HDFS--大数据应用的基石
近些年,由于智能手机的迅速普及推动移动互联网技术的蓬勃发展,全球数据呈现爆发式的增长。2018年5月企鹅号的统计结果:互联网每天新增的数据量达2.5*10^18字节,而全球90%的数据都是在过去的两年间创造出来的。随着5G技术的商用,未来连接万物的物联网设备必将带来更大量级的数据。大胆预期,我们即将走进数据大爆炸的时代。诚如吴军博士所说:谁懂得数据的重要性,谁会在工作中善用数据,就更有可能获得成功。
从人类活动开始,数据一直不断在产生,区别仅在于数据的存储方式是否取得了进步。从古老的壁画、纸张到现代的硬盘,存储能力跨数量级地增长。尽管如此,在大数据时代,单纯通过增加硬盘个数来扩展计算机文件系统存储容量的方式,在容量大小、容量增长速度、数据备份、数据安全等方面的表现都差强人意。分布式文件存储系统应运而生。
HDFS主要解决传统方式难以解决或者成本太高的问题,它被设计成适合运行在通用硬件上的分布式文件系统,具有高容错性,适合部署在廉价的机器上运行,能提供高吞吐量的数据访问。
HDFS可能由成百上千的服务器构成,错误监测、快速自恢复是其核心架构目标。HDFS上的典型文件大小一般在GB至TB量级,适用于一次写入多次读取的场景。相较于数据访问的低延时,HDFS在高吞吐量的表现更优异。
HDFS采用Java语言编写,典型架构如下图示,使用master/slave架构,一个HDFS集群由一个NameNode和一定数目的DataNodes组成。NameNode是一个中心服务器,负责管理文件系统的名称空间(namespace)以及客户端对文件的访问。集群中的DataNode一般是一个节点一个,负责管理所在节点的数据存储。

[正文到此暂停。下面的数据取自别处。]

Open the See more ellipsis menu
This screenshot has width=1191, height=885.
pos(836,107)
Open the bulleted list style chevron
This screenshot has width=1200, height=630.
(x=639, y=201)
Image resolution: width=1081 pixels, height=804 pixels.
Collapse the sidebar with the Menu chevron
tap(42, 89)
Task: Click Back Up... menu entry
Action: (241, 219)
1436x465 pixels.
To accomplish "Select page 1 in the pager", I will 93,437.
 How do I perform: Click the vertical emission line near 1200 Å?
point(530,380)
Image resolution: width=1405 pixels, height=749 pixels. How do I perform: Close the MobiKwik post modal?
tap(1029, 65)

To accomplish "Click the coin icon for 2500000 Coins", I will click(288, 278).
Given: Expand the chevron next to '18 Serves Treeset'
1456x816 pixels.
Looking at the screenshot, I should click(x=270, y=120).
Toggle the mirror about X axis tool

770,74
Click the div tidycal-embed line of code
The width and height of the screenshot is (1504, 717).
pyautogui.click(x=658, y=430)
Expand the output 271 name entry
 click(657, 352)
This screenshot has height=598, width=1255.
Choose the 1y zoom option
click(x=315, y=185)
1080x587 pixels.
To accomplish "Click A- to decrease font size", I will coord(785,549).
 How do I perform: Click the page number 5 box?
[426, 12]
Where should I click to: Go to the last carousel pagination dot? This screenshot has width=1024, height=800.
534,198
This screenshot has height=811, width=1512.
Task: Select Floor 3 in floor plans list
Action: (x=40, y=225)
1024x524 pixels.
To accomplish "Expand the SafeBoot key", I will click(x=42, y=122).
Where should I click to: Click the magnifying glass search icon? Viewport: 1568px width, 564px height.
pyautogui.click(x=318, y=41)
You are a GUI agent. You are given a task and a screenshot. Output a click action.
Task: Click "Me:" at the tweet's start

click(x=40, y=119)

HDFS向外暴露文件系统的名称空间,用户能以文件形式在上面存储数据。文件在HDFS上以数据块为单位存储,一个文件被分成一个或多个数据块存储在一组DataNode上。DataNode负责处理文件系统客户端的读写请求,在NameNode的统一调度下进行数据块的创建、删除和复制。
NameNode的作用
1. 维护文件系统的名称空间
执行文件系统名称空间的操作,如创建、删除、移动或重命名文件。任何对文件系统名称空间或属性的修改都会被NameNode记录。
2. 管理数据块的复制
为了保证数据安全,HDFS上文件的所有数据块都有副本,文件的数据块大小和副本数目可配置。NameNode管理数据块的复制,周期性地从集群中的每个DataNode接收心跳信息和块状态报告(Blockreport),监测DataNode节点的工作状态和同步该节点的数据块列表。
3. 管理数据块副本
用户往HDFS上传数据,只需上传一次,由HDFS自动实现数据的备份。HDFS采用机架感知策略(rack-aware)来改进数据的可靠性、可用性和性能。
由于网络传输的性能低于本地传输,一般情况HDFS副本系数为3,通过机架感知过程确定DataNode所属的机架id,将第二个副本存放在第一副本同机架的不同节点上,第三副本存放在不同机架的节点上。以此减少机架间的数据传输,提高写操作效率,同时保证数据的可靠性。
4. 安全模式
NameNode启动后会进入安全模式,接收所有DataNode的心跳信号和块状态报告,检测数据块的副本数量是否达到最小副本数,确保数据块的安全性。如果一定数量的数据块(比例)确认安全,NameNode退出安全模式。
5. 元数据(MetaData)持久化
元数据可分为内存元数据和元数据文件两种。其中NameNode在内存中维护整个文件系统的元数据镜像,用于HDFS的管理;元数据文件则用于持久化存储。元数据有三类重要信息:
a. 文件和目录自身的属性信息,例如文件名、目录名、父目录信息、文件大小、创建时间、修改时间等。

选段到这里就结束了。